RECORD EXTRACTS
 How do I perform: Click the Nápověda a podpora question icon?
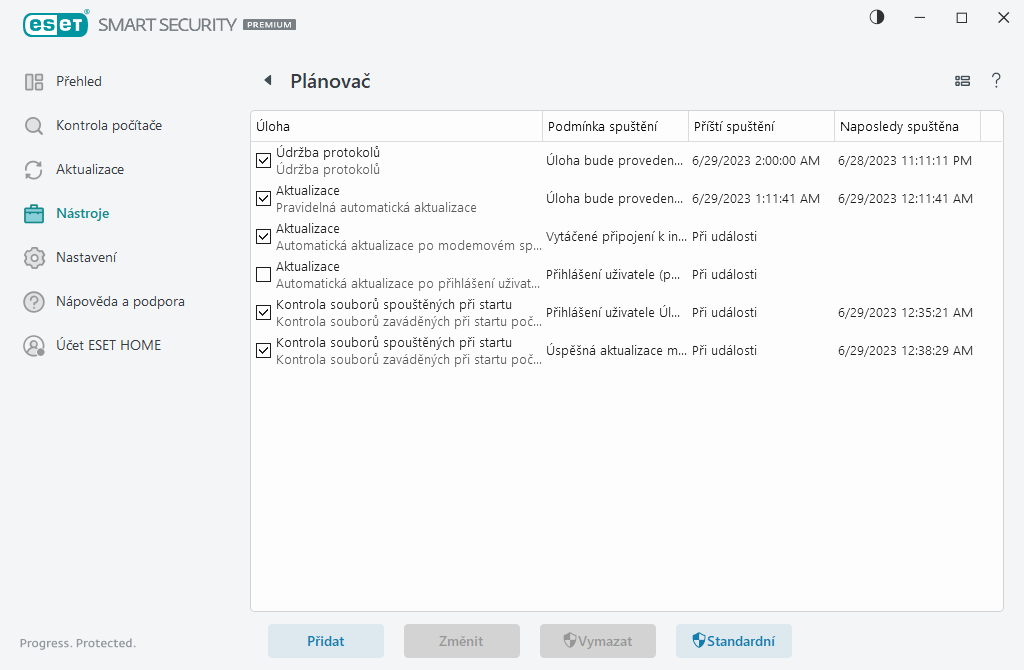(34, 302)
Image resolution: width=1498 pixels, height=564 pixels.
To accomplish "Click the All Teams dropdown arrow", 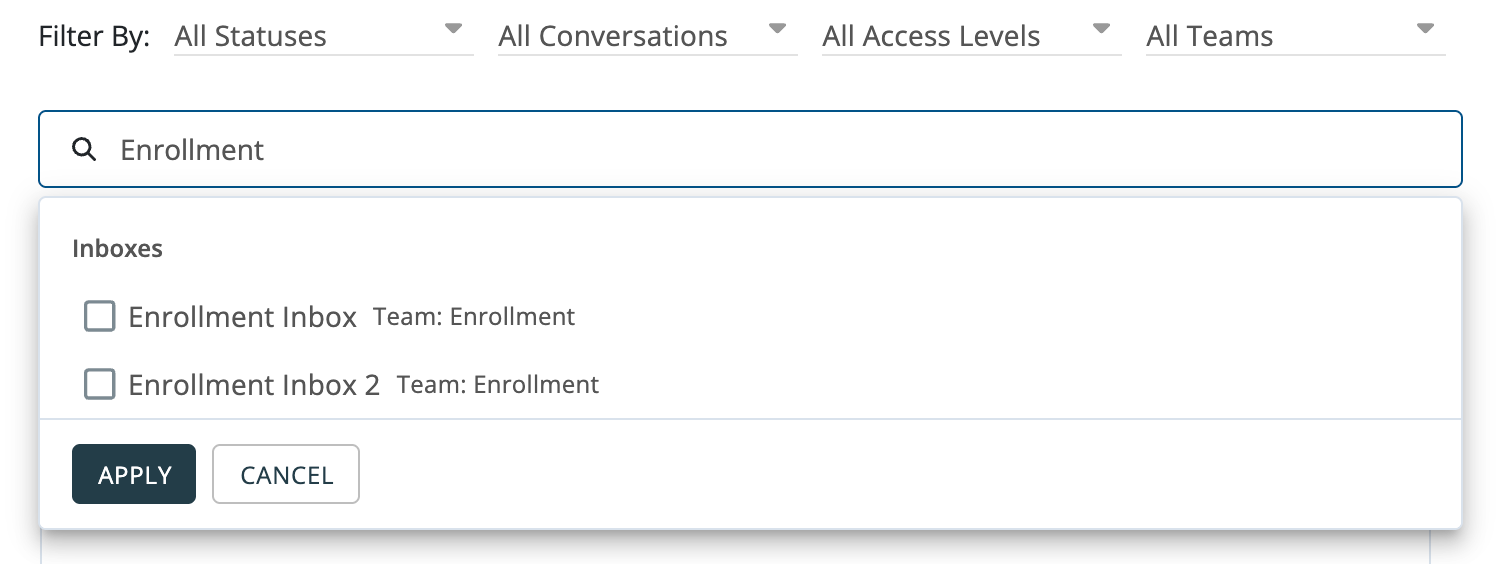I will pyautogui.click(x=1425, y=29).
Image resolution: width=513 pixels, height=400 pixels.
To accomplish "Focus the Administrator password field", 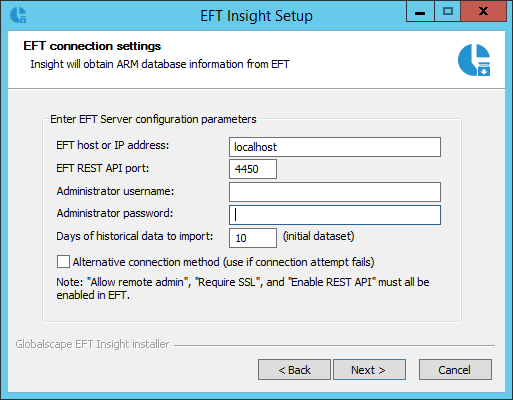I will pos(335,215).
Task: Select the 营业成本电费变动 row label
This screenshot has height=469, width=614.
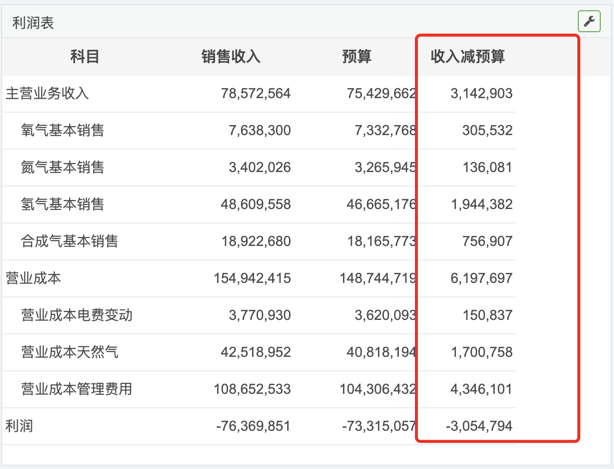Action: pyautogui.click(x=76, y=315)
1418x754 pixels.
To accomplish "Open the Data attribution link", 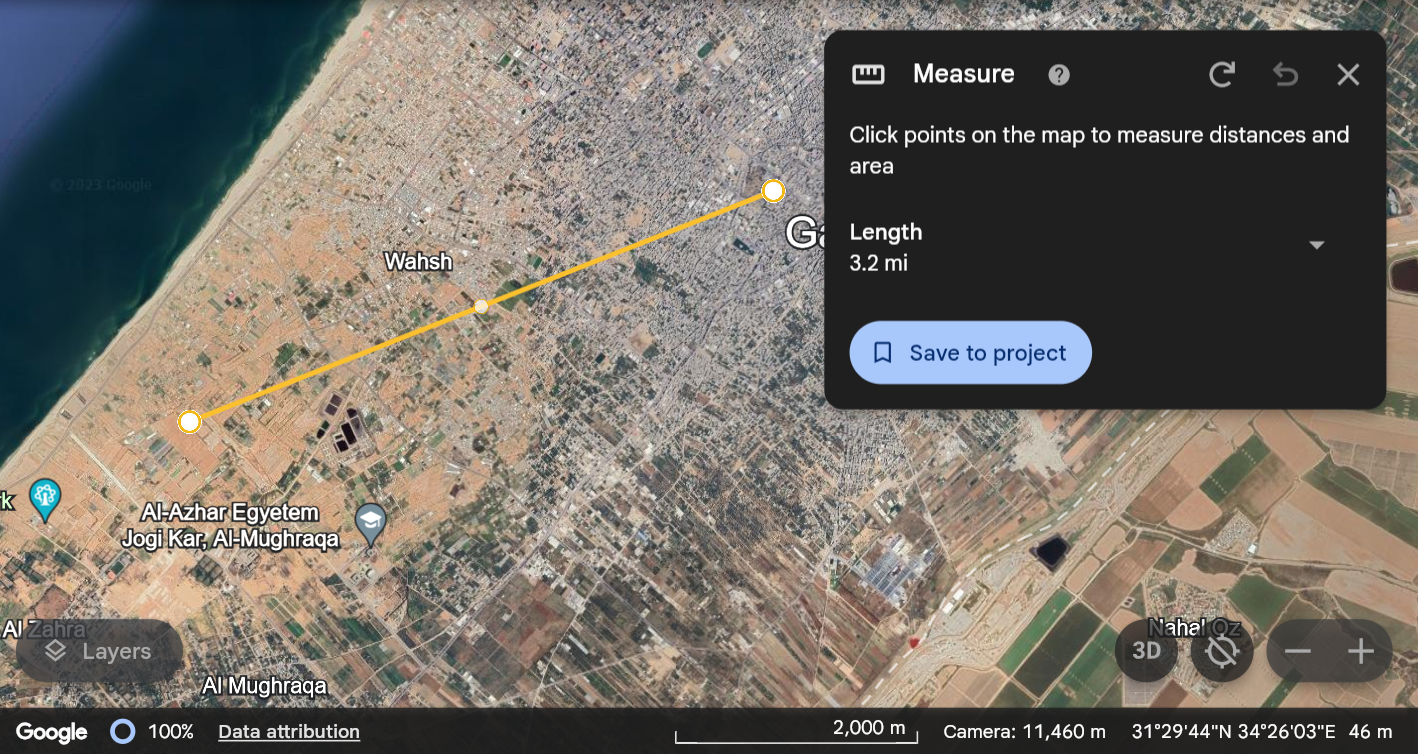I will click(289, 732).
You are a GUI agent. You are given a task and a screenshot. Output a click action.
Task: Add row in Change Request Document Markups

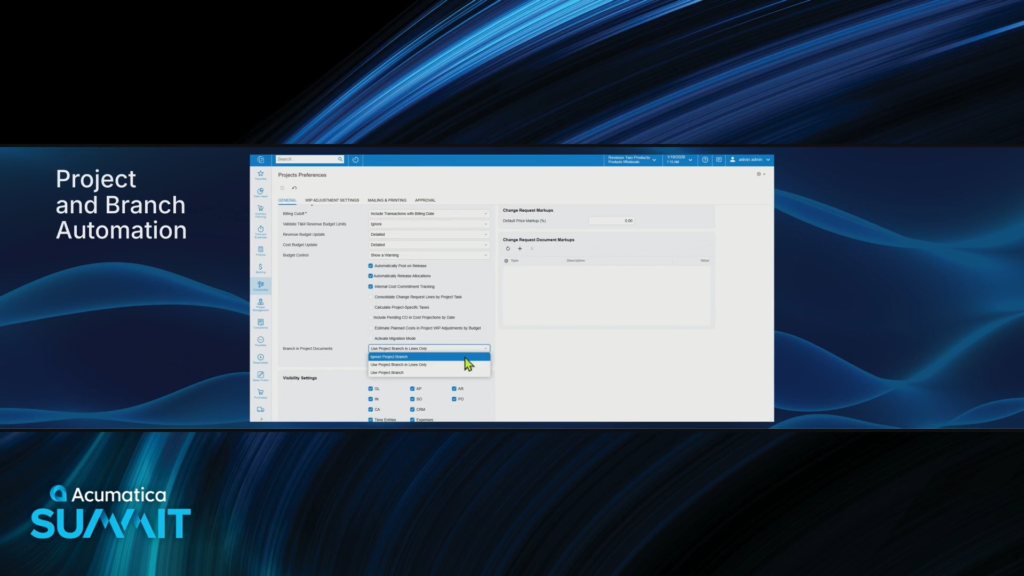click(519, 249)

PROBLEM
Would you show every line in the data above that contains the string "resolution"?

ANSWER TO THIS EXERCISE
Image resolution: width=1498 pixels, height=564 pixels.
Image resolution: width=513 pixels, height=400 pixels.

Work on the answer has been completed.